> _Exercise description_: In the records below, find the line containing "This screenshot has" and the line containing "Given: Copy the kill report ID number". Give again exactly those lines and every line between them, omitting the pictures.

Items from a data source:
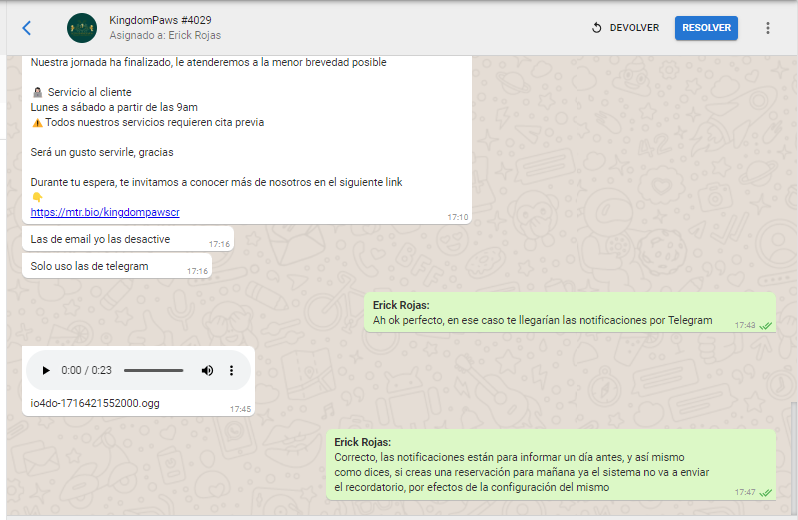
Task: Click the audio seek bar
Action: 153,371
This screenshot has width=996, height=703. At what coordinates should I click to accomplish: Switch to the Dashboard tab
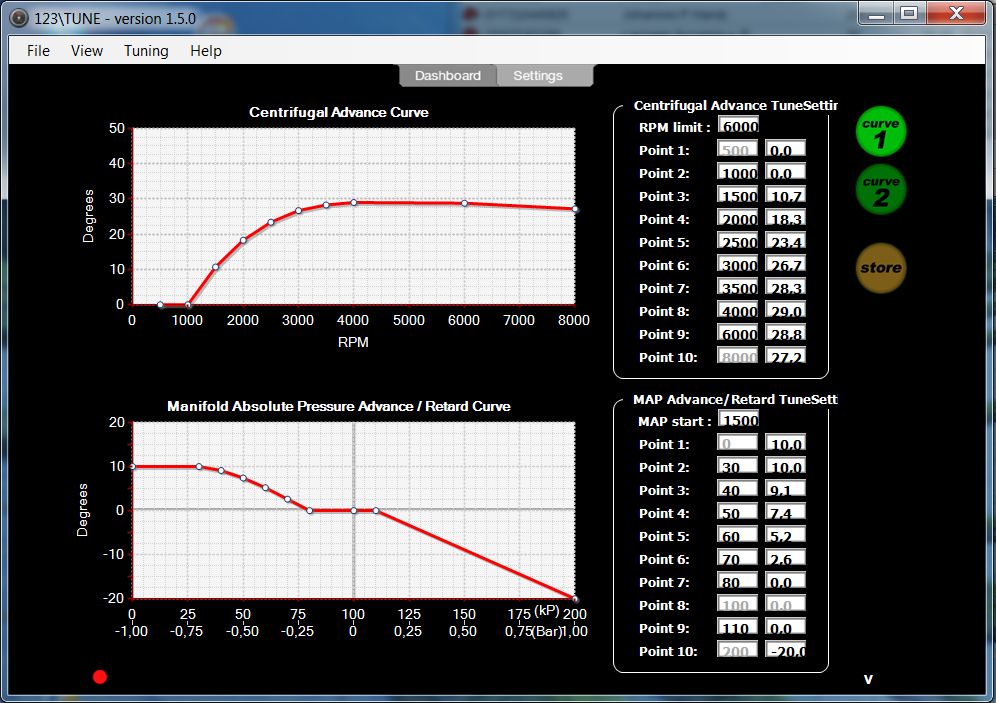click(447, 76)
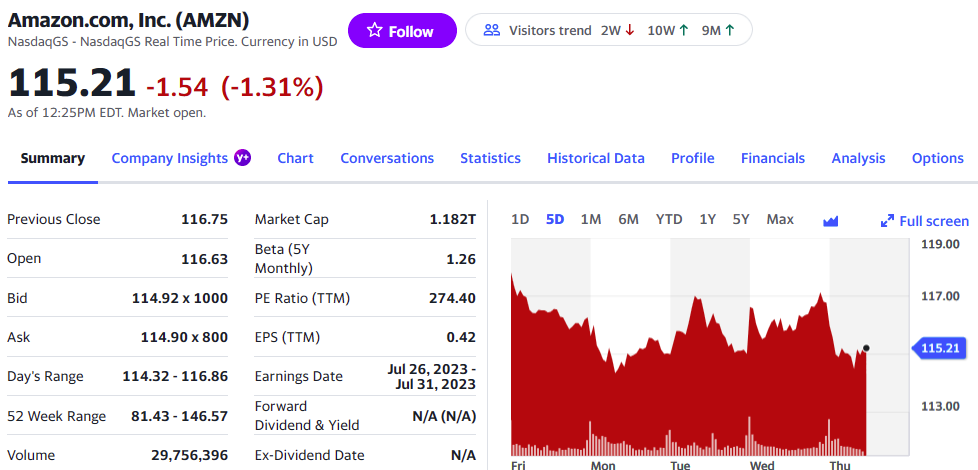
Task: View the Statistics tab
Action: coord(490,158)
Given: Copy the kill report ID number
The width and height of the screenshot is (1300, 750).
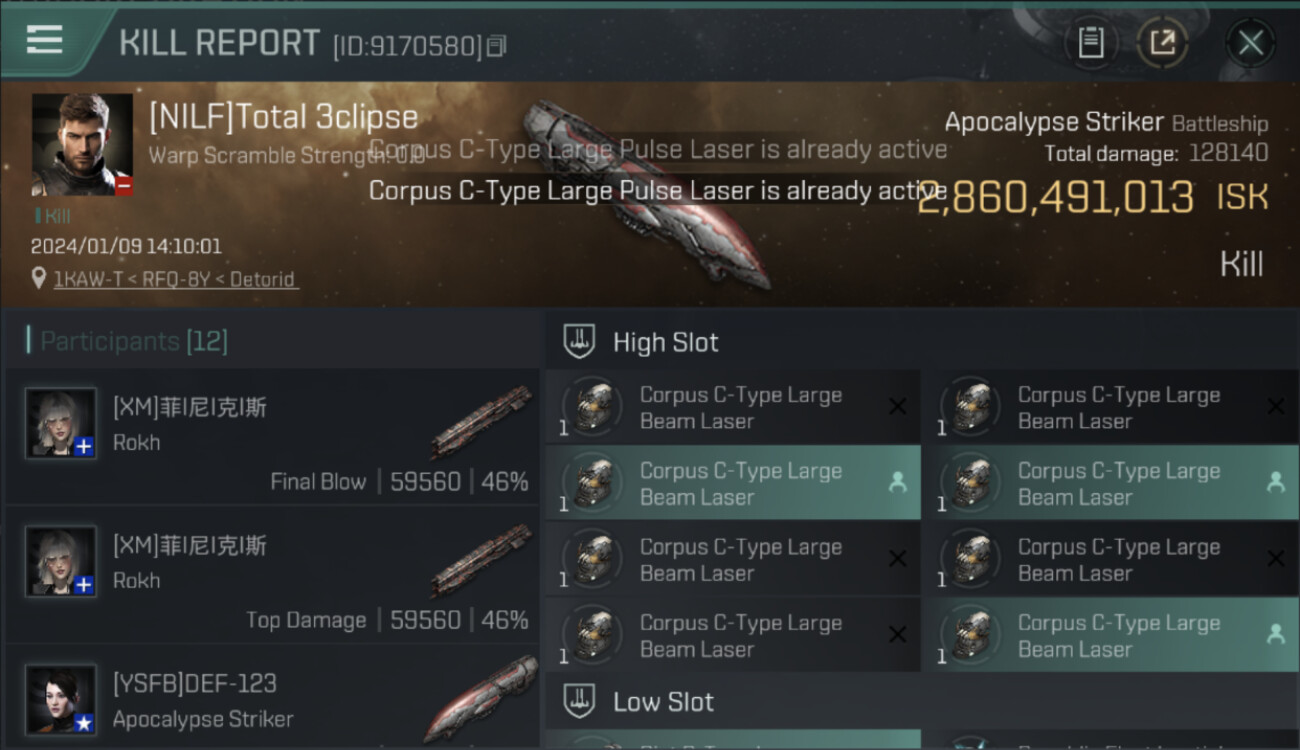Looking at the screenshot, I should click(x=496, y=46).
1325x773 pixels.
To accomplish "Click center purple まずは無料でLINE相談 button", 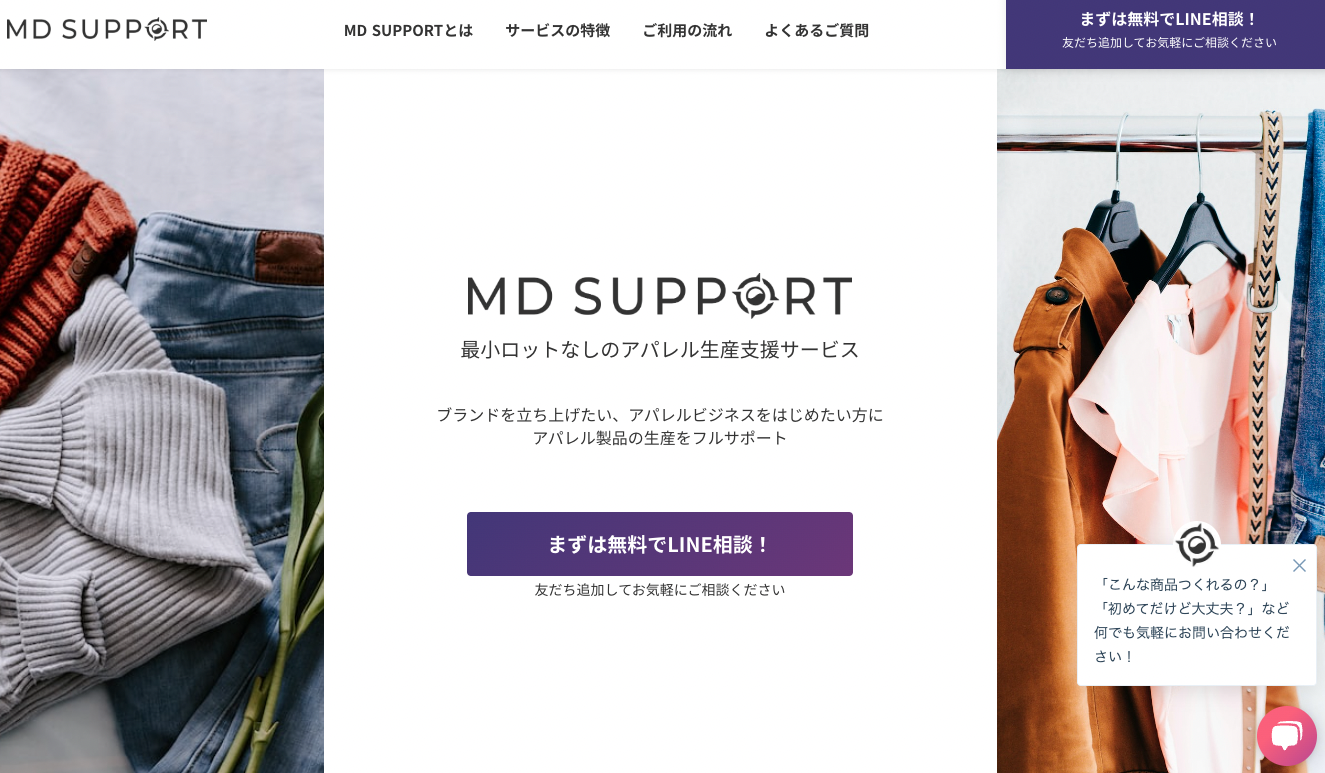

> _Answer section_:
This screenshot has width=996, height=703. At what coordinates should I click to accomplish: Switch to the Dashboard tab
click(447, 76)
Task: View the Statistics tab
Action: coord(490,158)
Given: Copy the kill report ID number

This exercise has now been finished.